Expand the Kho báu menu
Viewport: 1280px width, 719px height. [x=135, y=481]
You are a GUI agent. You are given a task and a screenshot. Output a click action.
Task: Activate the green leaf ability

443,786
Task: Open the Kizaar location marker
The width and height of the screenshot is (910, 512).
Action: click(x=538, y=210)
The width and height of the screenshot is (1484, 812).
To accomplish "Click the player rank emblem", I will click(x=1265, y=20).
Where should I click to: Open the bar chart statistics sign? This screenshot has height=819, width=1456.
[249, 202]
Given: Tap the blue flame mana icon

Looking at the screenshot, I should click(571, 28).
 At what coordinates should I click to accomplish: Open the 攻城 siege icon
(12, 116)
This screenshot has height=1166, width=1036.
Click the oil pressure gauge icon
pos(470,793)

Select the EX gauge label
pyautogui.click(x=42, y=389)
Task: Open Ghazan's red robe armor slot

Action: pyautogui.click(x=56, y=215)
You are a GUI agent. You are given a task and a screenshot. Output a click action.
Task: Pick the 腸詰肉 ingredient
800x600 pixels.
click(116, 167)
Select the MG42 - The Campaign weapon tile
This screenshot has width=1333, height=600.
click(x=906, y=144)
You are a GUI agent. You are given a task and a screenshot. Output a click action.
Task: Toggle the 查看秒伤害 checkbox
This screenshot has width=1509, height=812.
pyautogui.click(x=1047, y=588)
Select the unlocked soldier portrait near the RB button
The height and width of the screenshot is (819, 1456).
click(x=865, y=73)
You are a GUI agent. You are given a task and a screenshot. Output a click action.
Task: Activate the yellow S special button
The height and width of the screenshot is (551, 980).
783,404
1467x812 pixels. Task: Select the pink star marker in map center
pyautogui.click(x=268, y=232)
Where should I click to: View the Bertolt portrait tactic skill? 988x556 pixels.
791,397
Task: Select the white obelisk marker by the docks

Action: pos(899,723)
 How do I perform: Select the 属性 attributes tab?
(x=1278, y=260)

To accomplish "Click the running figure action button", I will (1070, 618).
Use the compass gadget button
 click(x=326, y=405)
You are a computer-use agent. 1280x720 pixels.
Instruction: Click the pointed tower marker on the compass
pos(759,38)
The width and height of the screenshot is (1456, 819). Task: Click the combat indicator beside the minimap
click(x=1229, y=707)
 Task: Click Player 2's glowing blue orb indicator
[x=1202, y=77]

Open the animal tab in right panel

──────

_What you will do:_ Extract every line of the records above, reproducing each one word for word in its original order.

_Written answer:_
Expand the Kho báu menu
Viewport: 1280px width, 719px height. [x=135, y=481]
You are a GUI agent. You are given a task and a screenshot. Output a click action.
Task: Activate the green leaf ability

443,786
Task: Open the Kizaar location marker
The width and height of the screenshot is (910, 512).
Action: click(x=538, y=210)
The width and height of the screenshot is (1484, 812).
To accomplish "Click the player rank emblem", I will click(x=1265, y=20).
Where should I click to: Open the bar chart statistics sign? This screenshot has height=819, width=1456.
[249, 202]
Given: Tap the blue flame mana icon

Looking at the screenshot, I should click(571, 28).
 At what coordinates should I click to accomplish: Open the 攻城 siege icon
(12, 116)
This screenshot has height=1166, width=1036.
Click the oil pressure gauge icon
pos(470,793)

Select the EX gauge label
pyautogui.click(x=42, y=389)
Task: Open Ghazan's red robe armor slot

Action: pyautogui.click(x=56, y=215)
You are a GUI agent. You are given a task and a screenshot. Output a click action.
Task: Pick the 腸詰肉 ingredient
800x600 pixels.
click(116, 167)
Select the MG42 - The Campaign weapon tile
This screenshot has width=1333, height=600.
click(x=906, y=144)
You are a GUI agent. You are given a task and a screenshot. Output a click action.
Task: Toggle the 查看秒伤害 checkbox
This screenshot has width=1509, height=812.
pyautogui.click(x=1047, y=588)
Select the unlocked soldier portrait near the RB button
The height and width of the screenshot is (819, 1456).
click(x=865, y=73)
You are a GUI agent. You are given a task and a screenshot. Output a click action.
Task: Activate the yellow S special button
The height and width of the screenshot is (551, 980).
783,404
1467x812 pixels. Task: Select the pink star marker in map center
pyautogui.click(x=268, y=232)
Where should I click to: View the Bertolt portrait tactic skill? 988x556 pixels.
791,397
Task: Select the white obelisk marker by the docks

Action: pos(899,723)
 How do I perform: Select the 属性 attributes tab?
(x=1278, y=260)

To accomplish "Click the running figure action button", I will (1070, 618).
Use the compass gadget button
 click(x=326, y=405)
You are a computer-use agent. 1280x720 pixels.
Instruction: Click the pointed tower marker on the compass
pos(759,38)
The width and height of the screenshot is (1456, 819). Task: Click the combat indicator beside the minimap
click(x=1229, y=707)
 Task: Click Player 2's glowing blue orb indicator
[x=1202, y=77]

Open the animal tab in right panel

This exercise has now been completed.